01 June 2017
There was pandemonium earlier today at the main gate as persons nearby sighted Common Sense storming out of the campus of Nigeria’s premier university. It was seen carrying a large backpack and two Ghana-must-go bags, suggesting that it was not returning anytime soon. All efforts by traders and passers-by to make it change its mind proved abortive.
According to Mr Akanni, an eye witness who sells books opposite the university, Common Sense was whining bitterly during its shocking exit.
“All of us at Agbowo were surprised to see Common Sense leaving University of Ibadan. We were worried because we do not know for how long the university can survive without it, and our businesses depend mostly on the student population. When we saw it, Common Sense was shouting, ‘I cannot take it anymore! I cannot take it anymore!’ like a madman,” he said gloomily.
Another eyewitness, Iya Tomiwa, equally a trader at Agbowo, expressed surprise that the security men who manned the school gate made no attempt to stop the occurrence.
“When we gathered to plead with Common Sense to remain for a little longer while we looked into its grievances, we were surprised to see the Abefele chatting as if nothing was amiss. One of them even came to clear the way for it to board a bus. It was as if they had been instructed to allow it go without check. We just do not understand,” she said.
In a phone conversation with Professor Idowu Olayinka, the Vice Chancellor of the university, he explained to The T.A. Report that Common Sense has proved too expensive and his administration no longer has money to maintain it.
“Good riddance if you ask me. Common Sense is too costly for us to maintain anyway. It has been pestering us to give students their ID cards, to respect all stakeholders, to provide constant electricity and so on. Let it just go to Agbowo Local Government where there is constant power supply,” he said.
“I’m just glad it did not wait for the Senate to look into its case.

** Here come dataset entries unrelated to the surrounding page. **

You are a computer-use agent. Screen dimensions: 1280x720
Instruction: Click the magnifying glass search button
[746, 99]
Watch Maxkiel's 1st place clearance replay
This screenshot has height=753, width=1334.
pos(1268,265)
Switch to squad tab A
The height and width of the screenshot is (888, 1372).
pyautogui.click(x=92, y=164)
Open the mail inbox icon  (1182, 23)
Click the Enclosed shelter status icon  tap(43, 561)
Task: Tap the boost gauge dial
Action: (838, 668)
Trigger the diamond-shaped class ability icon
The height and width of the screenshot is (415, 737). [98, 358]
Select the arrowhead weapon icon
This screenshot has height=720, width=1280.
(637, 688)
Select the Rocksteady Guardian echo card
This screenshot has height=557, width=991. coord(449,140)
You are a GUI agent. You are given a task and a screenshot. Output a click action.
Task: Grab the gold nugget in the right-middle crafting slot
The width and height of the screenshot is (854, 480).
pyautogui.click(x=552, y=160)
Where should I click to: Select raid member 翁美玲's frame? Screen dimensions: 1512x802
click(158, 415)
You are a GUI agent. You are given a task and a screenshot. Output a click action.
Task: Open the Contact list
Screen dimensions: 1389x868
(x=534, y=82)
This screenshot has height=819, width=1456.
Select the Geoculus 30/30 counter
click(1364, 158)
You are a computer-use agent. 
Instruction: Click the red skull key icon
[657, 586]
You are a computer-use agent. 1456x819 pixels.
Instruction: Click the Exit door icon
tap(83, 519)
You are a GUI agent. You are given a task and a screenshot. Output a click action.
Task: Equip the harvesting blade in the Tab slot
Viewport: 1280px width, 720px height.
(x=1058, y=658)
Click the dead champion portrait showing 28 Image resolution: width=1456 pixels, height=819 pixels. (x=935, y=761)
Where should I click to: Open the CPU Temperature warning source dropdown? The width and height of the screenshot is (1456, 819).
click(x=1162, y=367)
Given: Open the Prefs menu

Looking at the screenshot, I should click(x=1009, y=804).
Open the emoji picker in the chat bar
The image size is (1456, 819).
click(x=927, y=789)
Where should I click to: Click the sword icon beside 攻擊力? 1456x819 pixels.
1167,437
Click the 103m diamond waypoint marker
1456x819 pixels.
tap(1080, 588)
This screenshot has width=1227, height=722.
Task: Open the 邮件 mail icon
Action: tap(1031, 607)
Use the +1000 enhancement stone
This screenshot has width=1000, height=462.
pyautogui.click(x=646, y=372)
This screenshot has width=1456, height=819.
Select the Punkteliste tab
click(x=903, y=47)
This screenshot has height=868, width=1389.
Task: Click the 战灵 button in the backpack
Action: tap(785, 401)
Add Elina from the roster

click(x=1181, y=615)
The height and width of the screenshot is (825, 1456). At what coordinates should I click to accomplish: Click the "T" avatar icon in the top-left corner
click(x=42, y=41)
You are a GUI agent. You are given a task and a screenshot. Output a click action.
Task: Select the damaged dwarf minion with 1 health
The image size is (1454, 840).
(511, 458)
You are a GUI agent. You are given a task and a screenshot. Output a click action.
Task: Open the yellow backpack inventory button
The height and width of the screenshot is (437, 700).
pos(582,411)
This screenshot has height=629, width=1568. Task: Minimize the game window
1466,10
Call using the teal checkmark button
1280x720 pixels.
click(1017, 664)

It is on the agenda for our next emergency sitting. It has just shown that it is indeed wise,” he added with a touch of sarcasm.
It will be recalled that the University recently instructed all undergraduate students to vacate the premises within hours for peacefully demonstrating against the non-provision of I.D. cards. It has also suspended all Students’ Union activities for the same reason.
Caveat: This piece is a fictional satire aimed purely at humour. The words above are nothing but products of a drunk writer’s imagination. We hereby refuse to accept responsibility for the results of any person’s credulity or mischief. Please, do not take us serious. Yet again, maybe you should do just that.